Monday, August 30, 2010
For most of us, candles are reserved for romantic dinners, aromatherapy, or as part of an emergency supply. But for my cousin Peter, this is standard lighting, other than whatever sunrays shine through the windows at his home in Eugene, Oregon. Long before anyone even thought of the term "carbon footprint," Peter chose to reduce his electrical use to a bare minimum, using homemade beeswax candles for light, cooking on an open fire in a Weber grill, and eschewing all plug-in appliances except for a corded rotary phone. He also prefers to remain car free, walking wherever necessary, which means his lifestyle is concentrated in a five-mile radius of downtown Eugene.
We stayed with him one night on our way north this summer, ate grapes and enjoyed conversation in the flickering light. There are no LED lights blinking on the periphery of the room, no computer screen or TV begging for attention. Without all the plug-ins, the background hum that normally permeates modern buildings is absent. The house is distinctively quiet.
Peter is quite happy with candlelight, reading and writing prodigiously each day as he researches genealogy, translates foreign texts, and studies oncological reports, obsessions that eclipse even his Luddite eccentricities. Beeswax candles, he says, are preferable to paraffin, spewing fewer toxic chemicals into the air he breathes, and certainly more benign than kerosene lanterns. Even though he is still influenced by the lights of the city, he feels more attuned to natural diurnal and seasonal cycles, which he feels is important to overall health.

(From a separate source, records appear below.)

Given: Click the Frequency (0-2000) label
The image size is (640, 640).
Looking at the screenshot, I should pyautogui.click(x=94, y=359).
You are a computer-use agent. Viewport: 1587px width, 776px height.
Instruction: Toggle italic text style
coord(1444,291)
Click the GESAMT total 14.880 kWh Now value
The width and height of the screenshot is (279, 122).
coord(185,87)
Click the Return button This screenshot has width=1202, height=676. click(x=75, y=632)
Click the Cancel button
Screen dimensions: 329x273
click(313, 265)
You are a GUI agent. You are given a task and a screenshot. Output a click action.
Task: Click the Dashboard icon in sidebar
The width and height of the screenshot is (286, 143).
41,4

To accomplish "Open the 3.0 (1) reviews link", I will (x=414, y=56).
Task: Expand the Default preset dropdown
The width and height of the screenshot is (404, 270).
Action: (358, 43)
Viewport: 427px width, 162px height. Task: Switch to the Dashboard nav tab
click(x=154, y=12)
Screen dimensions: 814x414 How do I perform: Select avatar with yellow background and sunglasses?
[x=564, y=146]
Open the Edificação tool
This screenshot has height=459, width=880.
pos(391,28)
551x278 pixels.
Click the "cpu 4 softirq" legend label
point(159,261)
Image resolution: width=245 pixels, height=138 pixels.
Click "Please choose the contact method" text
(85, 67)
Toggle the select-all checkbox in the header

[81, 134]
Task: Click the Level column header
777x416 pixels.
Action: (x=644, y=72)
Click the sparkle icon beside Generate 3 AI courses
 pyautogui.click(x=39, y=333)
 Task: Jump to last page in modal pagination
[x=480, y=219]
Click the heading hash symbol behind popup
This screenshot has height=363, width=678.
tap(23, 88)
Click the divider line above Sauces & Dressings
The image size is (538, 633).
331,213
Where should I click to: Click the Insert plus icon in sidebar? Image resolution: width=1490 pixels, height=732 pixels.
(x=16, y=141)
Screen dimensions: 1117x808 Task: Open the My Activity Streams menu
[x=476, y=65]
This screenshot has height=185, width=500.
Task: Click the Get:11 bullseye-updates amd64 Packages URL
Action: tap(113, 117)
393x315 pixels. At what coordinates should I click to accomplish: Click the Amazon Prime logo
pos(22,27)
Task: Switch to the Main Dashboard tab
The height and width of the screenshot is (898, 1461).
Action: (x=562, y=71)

Writing in the blare and hum of digital light at my computer screen, I contemplate whether I could do without electric lights. What if I chose to abandon this machine, light a candle, use a pad of paper and a pen instead? Get up at sunrise and go to sleep at nightfall, abandon my insomniac bouts of reading and writing? I could even hone my own quills from goose feathers I've collected, make ink from mesquite sap, revive my cursive skills and burn some of the lamp oil still on reserve under my kitchen sink from Y2K. (True!)
Although I doubt I could sustain those practices by choice for very long, even when camping-for that I have a battery-powered headlamp-we do choose to light candles each night at the dinner table. The flames remind me of what is essential in life, to slow down, enjoy the meal, and share with family and friends. What more do we really need?